All in all, in the long and still intense struggle between urbanity and provincialism, it would be the university that would revise the maps of thought and set loose the instructed mind. Locke's reference to "the learning now in fashion in the schools of Europe" was chiefly a reference to this education, which had been his own: an education that shaped the Anglo-European mind and bequeathed it, with refinements and ever more daring possibilities, to the Founders of the American Republic.
The Scottish influence
The intellectual and philosophical sources of greatest use to and influence upon the American Founders were the productions of the classical world, interpreted and systematically presented in the major works of British – primarily Scottish – and Continental scholars. Much of this was delivered by way of the Scottish Enlightenment and, indeed, by native Scots.

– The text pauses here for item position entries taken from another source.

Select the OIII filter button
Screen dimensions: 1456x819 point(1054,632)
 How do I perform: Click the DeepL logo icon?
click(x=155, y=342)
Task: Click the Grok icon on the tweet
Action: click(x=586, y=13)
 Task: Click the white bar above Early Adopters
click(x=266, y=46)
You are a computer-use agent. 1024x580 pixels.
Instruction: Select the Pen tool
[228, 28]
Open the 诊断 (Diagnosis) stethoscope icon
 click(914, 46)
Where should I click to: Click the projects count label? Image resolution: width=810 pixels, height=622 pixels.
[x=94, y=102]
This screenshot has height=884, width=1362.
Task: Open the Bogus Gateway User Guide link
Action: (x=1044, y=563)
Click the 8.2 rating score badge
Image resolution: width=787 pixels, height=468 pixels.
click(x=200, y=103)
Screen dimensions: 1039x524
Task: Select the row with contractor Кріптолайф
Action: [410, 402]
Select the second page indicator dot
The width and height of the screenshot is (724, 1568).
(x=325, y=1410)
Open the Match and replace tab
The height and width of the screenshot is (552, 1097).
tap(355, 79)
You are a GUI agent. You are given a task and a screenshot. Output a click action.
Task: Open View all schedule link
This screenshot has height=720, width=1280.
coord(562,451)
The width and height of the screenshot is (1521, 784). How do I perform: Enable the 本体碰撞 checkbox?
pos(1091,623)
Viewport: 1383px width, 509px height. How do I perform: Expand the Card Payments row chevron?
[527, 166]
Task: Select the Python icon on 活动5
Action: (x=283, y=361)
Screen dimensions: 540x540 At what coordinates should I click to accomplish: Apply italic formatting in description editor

Scottish education, with its distinctively "humanistic Calvinism," was widely adopted in the Colonies and then in the states of the Union. The diffuse influence of Scottish thought, itself beholden to classical sources, did much to immunize the Founders against metaphysical extremes, which were all too often followed by extremes of action. This same influence protected the colonial consumer from most of the products still minted in Europe's frippery shops.